Globally averaged air temperatures have increased by about 0.6 degrees Celsius per decade over the last 50 years. This warming is not uniform as it varies in both space and time. Some places cool, some places warm, some places cool or warm more than expected. Floods, droughts, mudslides, and calving glaciers always have and always will occur. Some weather events separated in space and time are physically linked via large-scale tele-connections such as Rossby waves in the atmospheric jet stream or the El Nino-Southern Oscillations.

So, how much of the currently observed extreme weather events are due to globally increasing air temperatures that also coincide with globally increasing ocean temperatures? Does global warming increase, say, the intensity of hurricane by 1% or 10% or 50%? These much tougher questions are at the forefront of both observational and computational work on environmental physics. The IPCC numerical models and new understanding of key physical processes, I feel, are the only way to attribute global warming effects on extreme weather events. Ice-ocean interactions around Greenland are one such physical process poorly incorporated in IPCC models. Another such process is the way that hurricanes may dominate the ocean heat flux towards Greenland.

Three weeks before Katrina hit New Orleans in 2005 MIT professor Dr. Kerry Emanuel published that the power dissipation by hurricanes has increased by about 60% over the last 30 years and that this increase correlates with increasing sea surface temperatures in the tropical North Atlantic. Nevertheless, Dr. Emanuel himself stressed that nothing could be more absurd than stating that Katrina was caused by global warming. Furthermore, refining his methodology in 2008, he finds that “… global warming should reduce the global frequency of hurricanes, though their intensity may increase in some locations.” [Emanuel et al., 2008: Hurricanes and global warming, Bull. Amer. Meteor. Soc. 89, 347-367.]

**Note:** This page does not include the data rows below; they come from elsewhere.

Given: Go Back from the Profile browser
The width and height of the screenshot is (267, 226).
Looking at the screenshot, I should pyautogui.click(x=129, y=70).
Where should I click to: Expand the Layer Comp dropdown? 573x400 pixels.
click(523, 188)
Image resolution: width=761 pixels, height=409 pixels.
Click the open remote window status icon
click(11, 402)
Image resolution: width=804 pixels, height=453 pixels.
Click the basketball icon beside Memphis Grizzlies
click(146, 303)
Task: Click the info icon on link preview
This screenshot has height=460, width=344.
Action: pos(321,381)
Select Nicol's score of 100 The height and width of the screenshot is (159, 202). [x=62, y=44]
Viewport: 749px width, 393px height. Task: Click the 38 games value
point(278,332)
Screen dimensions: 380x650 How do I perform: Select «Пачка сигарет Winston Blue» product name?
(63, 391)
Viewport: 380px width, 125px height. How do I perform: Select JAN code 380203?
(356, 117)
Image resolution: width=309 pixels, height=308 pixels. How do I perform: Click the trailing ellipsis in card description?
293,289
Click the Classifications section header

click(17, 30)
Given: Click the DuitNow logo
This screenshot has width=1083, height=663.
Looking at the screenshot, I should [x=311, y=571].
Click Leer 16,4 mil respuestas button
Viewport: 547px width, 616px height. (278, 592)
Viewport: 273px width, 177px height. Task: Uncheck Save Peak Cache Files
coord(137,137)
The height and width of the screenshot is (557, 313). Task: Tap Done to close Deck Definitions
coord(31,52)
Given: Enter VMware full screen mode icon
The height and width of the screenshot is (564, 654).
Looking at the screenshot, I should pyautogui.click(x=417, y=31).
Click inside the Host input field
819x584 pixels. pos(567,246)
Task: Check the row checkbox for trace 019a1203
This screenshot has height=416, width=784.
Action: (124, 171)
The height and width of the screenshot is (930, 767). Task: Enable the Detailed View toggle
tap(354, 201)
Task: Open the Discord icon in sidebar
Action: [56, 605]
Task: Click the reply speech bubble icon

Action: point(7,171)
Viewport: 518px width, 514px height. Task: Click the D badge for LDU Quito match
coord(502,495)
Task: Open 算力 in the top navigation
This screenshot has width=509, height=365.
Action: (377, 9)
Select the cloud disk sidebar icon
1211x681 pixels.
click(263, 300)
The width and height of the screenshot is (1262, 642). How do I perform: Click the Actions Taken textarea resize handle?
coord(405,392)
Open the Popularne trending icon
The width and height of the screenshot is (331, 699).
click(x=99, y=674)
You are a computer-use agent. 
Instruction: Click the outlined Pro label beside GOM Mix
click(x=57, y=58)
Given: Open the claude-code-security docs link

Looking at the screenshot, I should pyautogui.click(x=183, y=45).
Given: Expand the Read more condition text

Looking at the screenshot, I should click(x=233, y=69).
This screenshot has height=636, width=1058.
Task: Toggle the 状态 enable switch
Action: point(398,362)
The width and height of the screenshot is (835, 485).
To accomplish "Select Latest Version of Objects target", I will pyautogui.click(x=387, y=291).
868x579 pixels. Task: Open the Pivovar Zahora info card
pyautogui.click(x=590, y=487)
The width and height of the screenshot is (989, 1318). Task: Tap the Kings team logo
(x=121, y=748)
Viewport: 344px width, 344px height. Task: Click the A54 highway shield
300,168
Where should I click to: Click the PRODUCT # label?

Just because a pattern of extreme weather events feels like evidence of global warming, it does not make it so. This scientific uncertainty, however, should not distract from the potential costs that a potentially man-made climate change will cause. Climate zones may shift, sea level may rise, volatile weather events may become more volatile, etc. All of this may cause additional political instabilities in marginally stable nation states ill-equipped to deal with either natural or man-made disasters.